Membrane and cytosol fractions from hepatocytes of both normal and streptozotocin-induced diabetic animals were probed with a panel of polyclonal anti-peptide antisera in order to identify protein kinase C (PKC) isoforms. Immunoreactive species were noted with antisera specific for alpha (approximately 81 kDa), beta-II (approximately 82 kDA), epsilon (approximately 95 kDa) and epsilon (approximately 79 kDa). In addition, a species migrating with an apparent size of approximately 94 kDa was also detected in cytosol fractions using an antiserum specific for PKC-alpha. Each of these species was specifically displaced when the PKC-isoform specific peptide was included in the immunodetection system. No immunoreactive species consistent with the presence of the beta-I, gamma, delta and eta isoforms of protein kinase C was observed.

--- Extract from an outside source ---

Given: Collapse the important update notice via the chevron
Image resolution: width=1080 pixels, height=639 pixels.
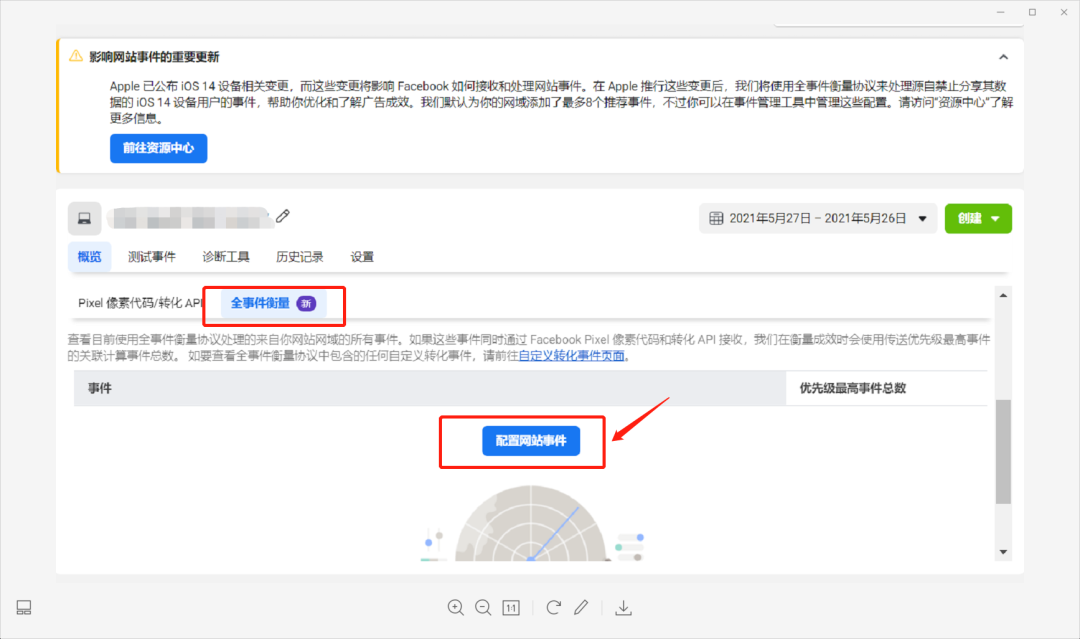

Induction of diabetes using streptozotocin invoked selective alterations in the expression of PKC isoforms which were reversed upon insulin therapy. In the cytosol fraction, marked increases of approximately 3-fold occurred in levels of the beta-II isoform and the approximately 90 kDa (upper) form of PKC-alpha, with no apparent/little change in the levels of the approximately 81 kDa (lower) form of PKC-alpha and those of PKC-zeta. Diabetes induction also appeared to have elicited the translocation of PKC-beta-II and the approximately 81 kDa (lower) form of PKC-alpha to the membrane fraction where immunoreactivity for these species was now apparent. The level of PKC-epsilon, which was noted only in membrane fractions, was also increased upon induction of diabetes. It is suggested that the selective alterations in the expression of PKC isoforms occurring upon streptozotocin-induced diabetes may lead to altered cellular functioning and underly defects in inhibitory G-protein functioning and insulin action which characterise this animal model of diabetes.